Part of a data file
^^^^

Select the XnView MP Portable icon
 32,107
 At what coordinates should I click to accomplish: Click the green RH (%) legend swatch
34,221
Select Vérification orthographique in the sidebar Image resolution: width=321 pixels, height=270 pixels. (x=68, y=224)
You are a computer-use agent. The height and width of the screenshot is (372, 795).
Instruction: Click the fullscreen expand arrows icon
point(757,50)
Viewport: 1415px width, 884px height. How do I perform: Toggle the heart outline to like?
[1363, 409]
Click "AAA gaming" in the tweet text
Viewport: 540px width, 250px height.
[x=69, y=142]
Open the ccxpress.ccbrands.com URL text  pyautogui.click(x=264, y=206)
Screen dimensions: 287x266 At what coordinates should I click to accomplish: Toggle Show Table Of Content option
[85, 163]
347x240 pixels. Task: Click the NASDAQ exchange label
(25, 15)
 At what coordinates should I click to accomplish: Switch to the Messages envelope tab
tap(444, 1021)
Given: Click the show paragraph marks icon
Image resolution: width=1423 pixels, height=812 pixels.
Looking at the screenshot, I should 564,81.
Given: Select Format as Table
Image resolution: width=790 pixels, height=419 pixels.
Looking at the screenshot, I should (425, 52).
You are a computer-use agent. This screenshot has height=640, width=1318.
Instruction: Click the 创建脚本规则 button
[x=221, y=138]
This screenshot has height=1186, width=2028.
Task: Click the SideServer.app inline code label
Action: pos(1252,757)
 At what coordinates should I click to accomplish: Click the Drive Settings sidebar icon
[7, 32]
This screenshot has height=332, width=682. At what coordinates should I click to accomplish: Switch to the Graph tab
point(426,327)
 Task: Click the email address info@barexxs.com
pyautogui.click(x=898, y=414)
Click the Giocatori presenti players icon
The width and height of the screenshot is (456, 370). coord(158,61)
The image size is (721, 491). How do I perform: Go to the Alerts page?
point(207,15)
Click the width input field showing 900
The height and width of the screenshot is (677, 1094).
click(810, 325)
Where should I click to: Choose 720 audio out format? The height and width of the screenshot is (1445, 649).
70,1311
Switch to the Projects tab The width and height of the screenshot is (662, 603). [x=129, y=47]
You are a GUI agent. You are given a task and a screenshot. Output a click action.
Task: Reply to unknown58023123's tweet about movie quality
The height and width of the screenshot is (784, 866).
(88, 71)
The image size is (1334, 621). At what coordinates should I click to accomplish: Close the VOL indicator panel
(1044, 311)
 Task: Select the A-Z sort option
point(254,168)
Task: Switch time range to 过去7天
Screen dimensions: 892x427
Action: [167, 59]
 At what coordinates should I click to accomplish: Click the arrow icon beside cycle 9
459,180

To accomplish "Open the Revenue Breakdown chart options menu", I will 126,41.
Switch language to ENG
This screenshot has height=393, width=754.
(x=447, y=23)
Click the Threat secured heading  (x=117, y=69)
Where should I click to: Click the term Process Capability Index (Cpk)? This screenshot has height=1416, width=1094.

^^^^

### Aim
Repeat all of the data above exactly, line for line.

### Task response
Select the XnView MP Portable icon
 32,107
 At what coordinates should I click to accomplish: Click the green RH (%) legend swatch
34,221
Select Vérification orthographique in the sidebar Image resolution: width=321 pixels, height=270 pixels. (x=68, y=224)
You are a computer-use agent. The height and width of the screenshot is (372, 795).
Instruction: Click the fullscreen expand arrows icon
point(757,50)
Viewport: 1415px width, 884px height. How do I perform: Toggle the heart outline to like?
[1363, 409]
Click "AAA gaming" in the tweet text
Viewport: 540px width, 250px height.
[x=69, y=142]
Open the ccxpress.ccbrands.com URL text  pyautogui.click(x=264, y=206)
Screen dimensions: 287x266 At what coordinates should I click to accomplish: Toggle Show Table Of Content option
[85, 163]
347x240 pixels. Task: Click the NASDAQ exchange label
(25, 15)
 At what coordinates should I click to accomplish: Switch to the Messages envelope tab
tap(444, 1021)
Given: Click the show paragraph marks icon
Image resolution: width=1423 pixels, height=812 pixels.
Looking at the screenshot, I should 564,81.
Given: Select Format as Table
Image resolution: width=790 pixels, height=419 pixels.
Looking at the screenshot, I should (425, 52).
You are a computer-use agent. This screenshot has height=640, width=1318.
Instruction: Click the 创建脚本规则 button
[x=221, y=138]
This screenshot has height=1186, width=2028.
Task: Click the SideServer.app inline code label
Action: pos(1252,757)
 At what coordinates should I click to accomplish: Click the Drive Settings sidebar icon
[7, 32]
This screenshot has height=332, width=682. At what coordinates should I click to accomplish: Switch to the Graph tab
point(426,327)
 Task: Click the email address info@barexxs.com
pyautogui.click(x=898, y=414)
Click the Giocatori presenti players icon
The width and height of the screenshot is (456, 370). coord(158,61)
The image size is (721, 491). How do I perform: Go to the Alerts page?
point(207,15)
Click the width input field showing 900
The height and width of the screenshot is (677, 1094).
click(810, 325)
Where should I click to: Choose 720 audio out format? The height and width of the screenshot is (1445, 649).
70,1311
Switch to the Projects tab The width and height of the screenshot is (662, 603). [x=129, y=47]
You are a GUI agent. You are given a task and a screenshot. Output a click action.
Task: Reply to unknown58023123's tweet about movie quality
The height and width of the screenshot is (784, 866).
(88, 71)
The image size is (1334, 621). At what coordinates should I click to accomplish: Close the VOL indicator panel
(1044, 311)
 Task: Select the A-Z sort option
point(254,168)
Task: Switch time range to 过去7天
Screen dimensions: 892x427
Action: [167, 59]
 At what coordinates should I click to accomplish: Click the arrow icon beside cycle 9
459,180

To accomplish "Open the Revenue Breakdown chart options menu", I will 126,41.
Switch language to ENG
This screenshot has height=393, width=754.
(x=447, y=23)
Click the Threat secured heading  (x=117, y=69)
Where should I click to: Click the term Process Capability Index (Cpk)? This screenshot has height=1416, width=1094.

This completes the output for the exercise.